(Entries on where items appear)
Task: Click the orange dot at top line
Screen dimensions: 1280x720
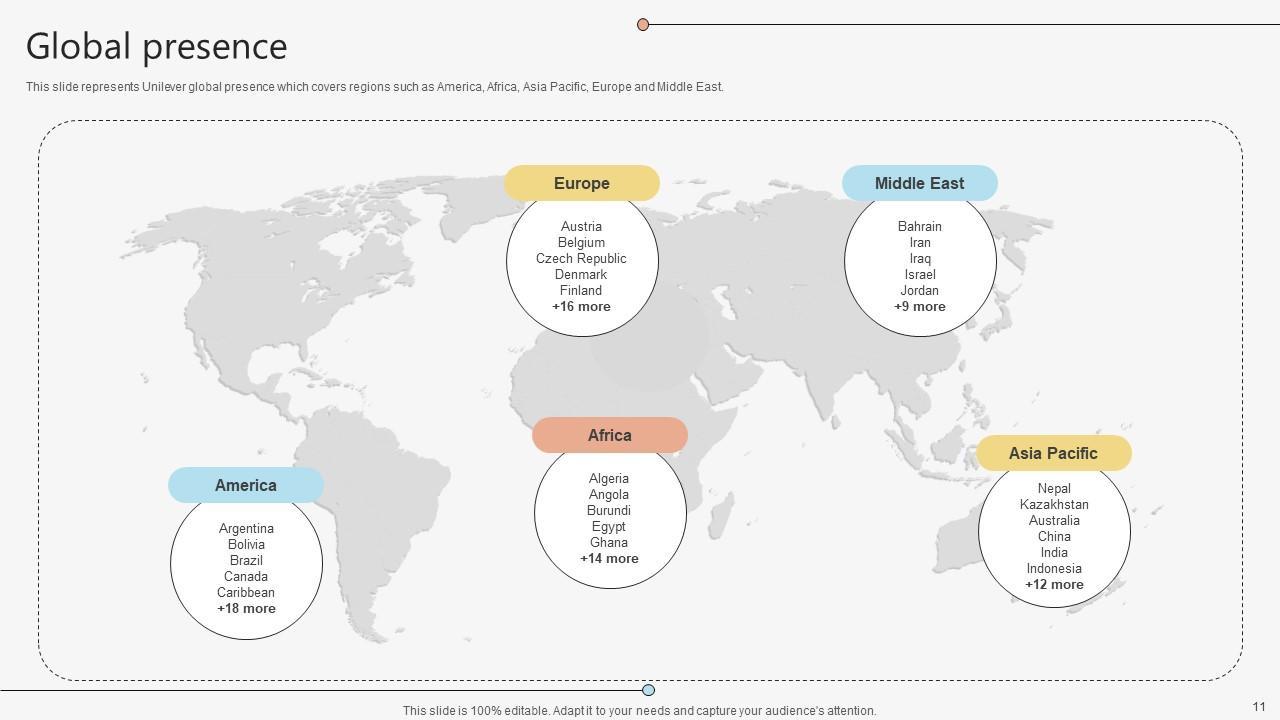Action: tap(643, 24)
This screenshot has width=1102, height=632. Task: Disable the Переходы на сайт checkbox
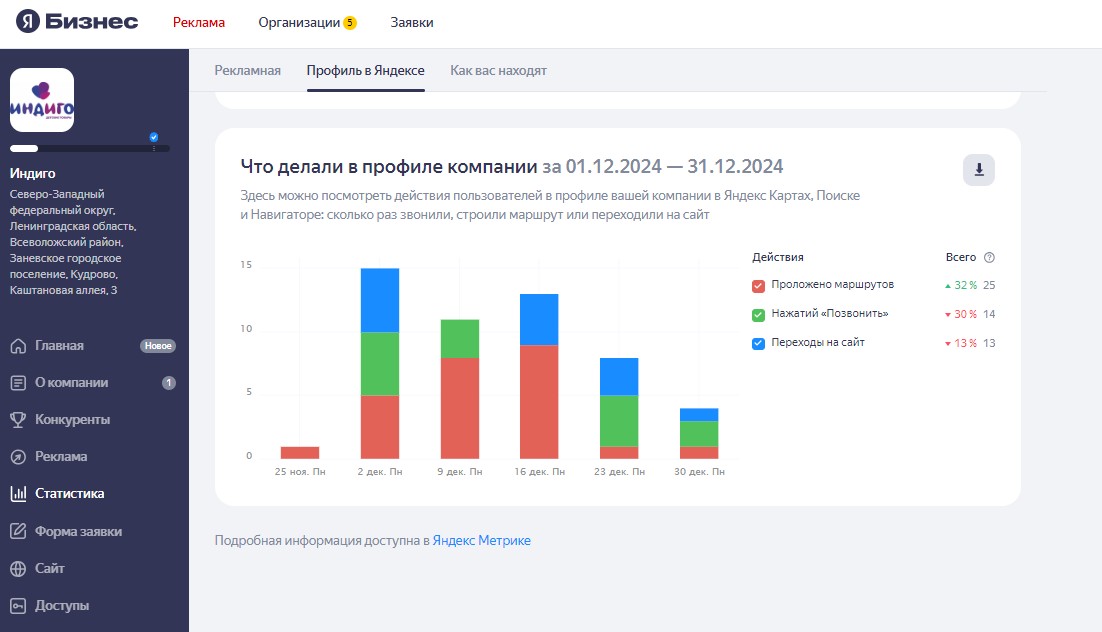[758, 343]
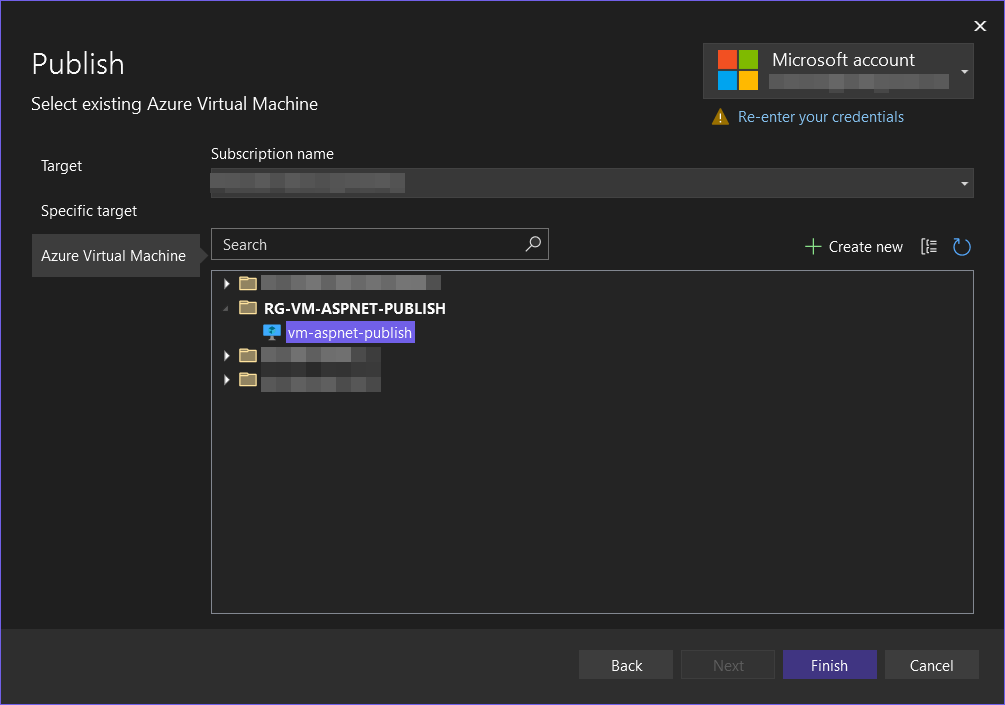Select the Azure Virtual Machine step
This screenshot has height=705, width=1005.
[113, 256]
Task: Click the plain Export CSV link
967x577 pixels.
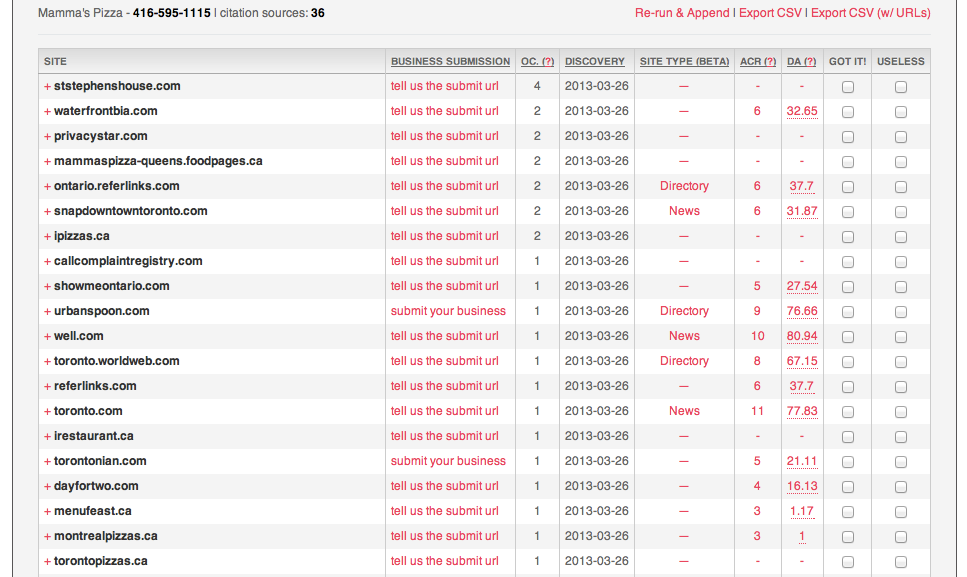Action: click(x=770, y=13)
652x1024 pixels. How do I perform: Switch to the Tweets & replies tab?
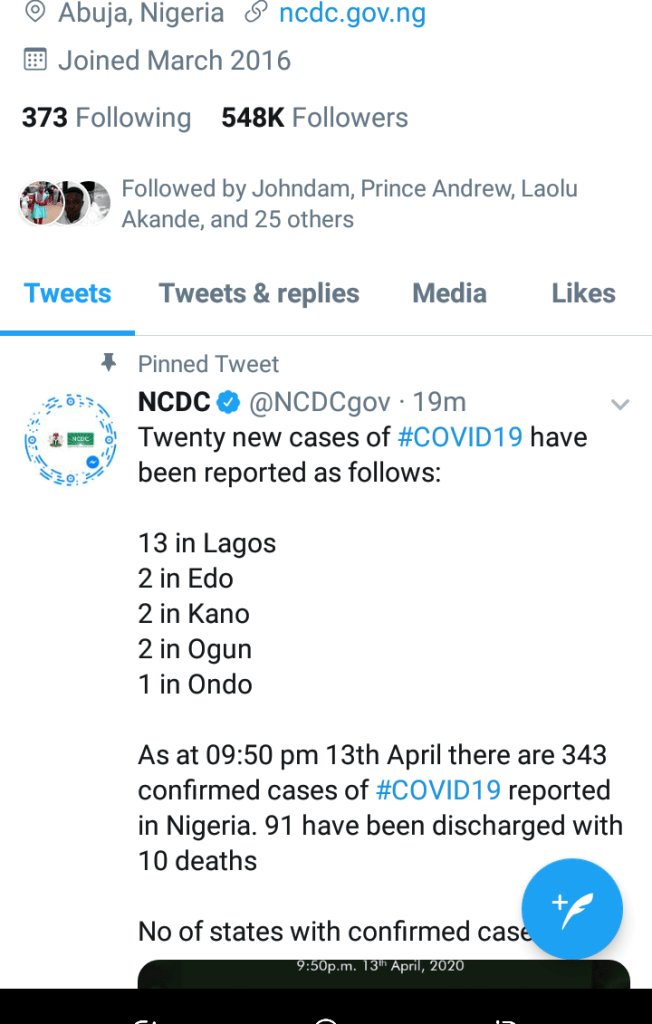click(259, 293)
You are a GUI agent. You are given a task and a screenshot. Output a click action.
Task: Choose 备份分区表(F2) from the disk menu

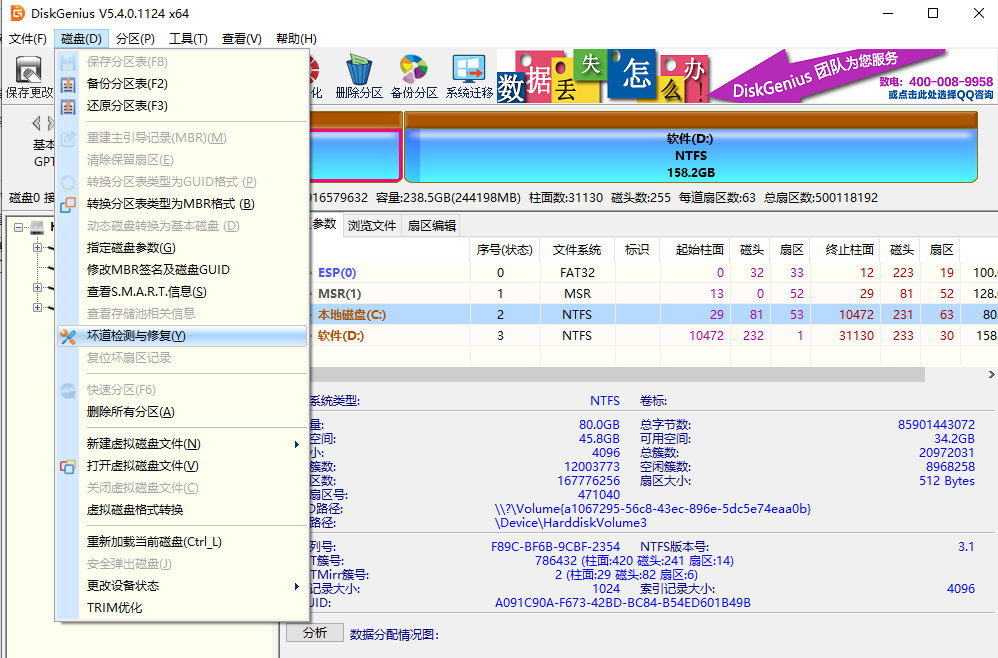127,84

WHAT IS NEEDED - Change every "pixels" in these lines to "px", keeping all other wording the same. Leave the pictures out of your answer.

TASK RESPONSE -
Task: Click the orange dot at top line
Screen dimensions: 1280x720
Action: tap(643, 24)
This screenshot has width=1102, height=632. Task: Disable the Переходы на сайт checkbox
[758, 343]
Select the Azure Virtual Machine step
This screenshot has height=705, width=1005.
[113, 256]
Task: Click the plain Export CSV link
967x577 px.
Action: click(x=770, y=13)
652x1024 px. How do I perform: Switch to the Tweets & replies tab?
click(259, 293)
You are a GUI agent. You are given a task and a screenshot. Output a click action.
Task: Choose 备份分区表(F2) from the disk menu

127,84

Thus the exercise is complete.